To meet that goal, scientists need to develop electronics that can better tolerate radiation.

To get closer to that goal, researchers irradiated gallium nitride transistors for three days at temperatures up to 125 degrees Celsius close to the core of The Ohio State University Research Reactor.

“We fully expected to kill the transistors on the third day, and they survived,” Reed said.

The team pushed the transistors all the way to the reactor’s safety threshold: Seven hours at 90 percent power.

Handles Radiation
The gallium nitride transistors were able to handle at least 100 times higher accumulated dose of radiation than a standard silicon device, said researcher Dianne Ezell, leader of ORNL’s Nuclear and Extreme Environment Measurements group and a member of the transistor research team.

Kyle Reed led a team testing an ORNL-made, hardy new type of transistor in the reactor pool as it glows with radiation at The Ohio State University Nuclear Reactor laboratory.
Source: Michael Huson/The Ohio State University

She said the transistor material needs to be capable of surviving at least five years, the normal maintenance window, in the pool of a nuclear reactor. After the research team exposed the gallium nitride device to days of much higher radiation levels within the core itself, they concluded the transistors would exceed that requirement.

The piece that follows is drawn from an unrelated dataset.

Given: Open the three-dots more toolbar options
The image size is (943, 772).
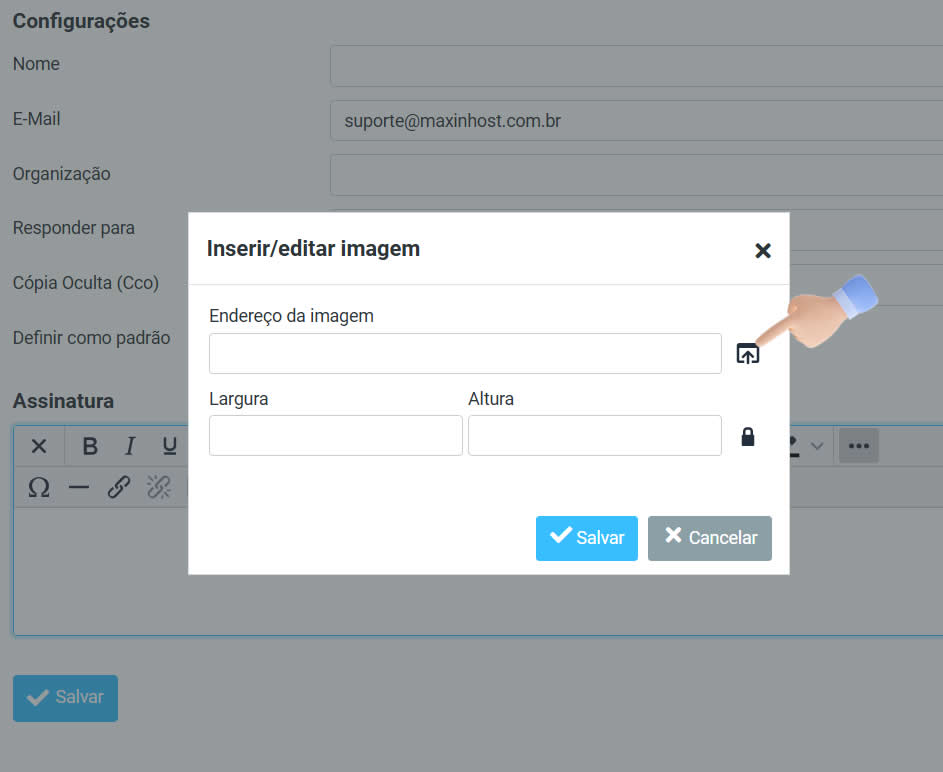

This is an important technical advance as attention turns from the large-scale existing fleet of nuclear energy plants to microreactors that could generate from tens to hundreds of megawatts of power. Although these novel reactor designs are still in the development and licensing stage, their potential portability could allow them to deploy on the back of a truck to a military or disaster zone.

Designs for advanced reactors include operating at higher temperatures using different forms of fuel. Because microreactors will be so compact, all the operating components, including the sensors, will have to function in the radiation field, Ezell said. Gallium nitride transistors could be the key.

Ohio State researchers built devices of different designs and sizes to meet specifications set by ORNL, and then the team compared their responses to radiation, finding larger devices seemed less susceptible to radiation damage. Ohio State is now developing computer models to project how various circuit designs will perform under different temperatures and radiation levels.
Reed said the radiation testing at Ohio State showed heat seemed to be more harmful to the gallium nitride than radiation. So, the research team wants to measure how gallium nitride reacts to heat alone.

“Since the ultimate goal is to design circuits with these materials, once we understand the temperature and radiation effects, we can compensate for them in the circuit design,” Reed said.

Increased Safety
Better nuclear monitoring means increased safety and reduced operating costs, Ezell said.

“Hundreds of thousands of dollars are lost every day a reactor is shut down,” she said. “If we’re going to make nuclear economically competitive with other energy industries, we’ve got to keep our costs low.”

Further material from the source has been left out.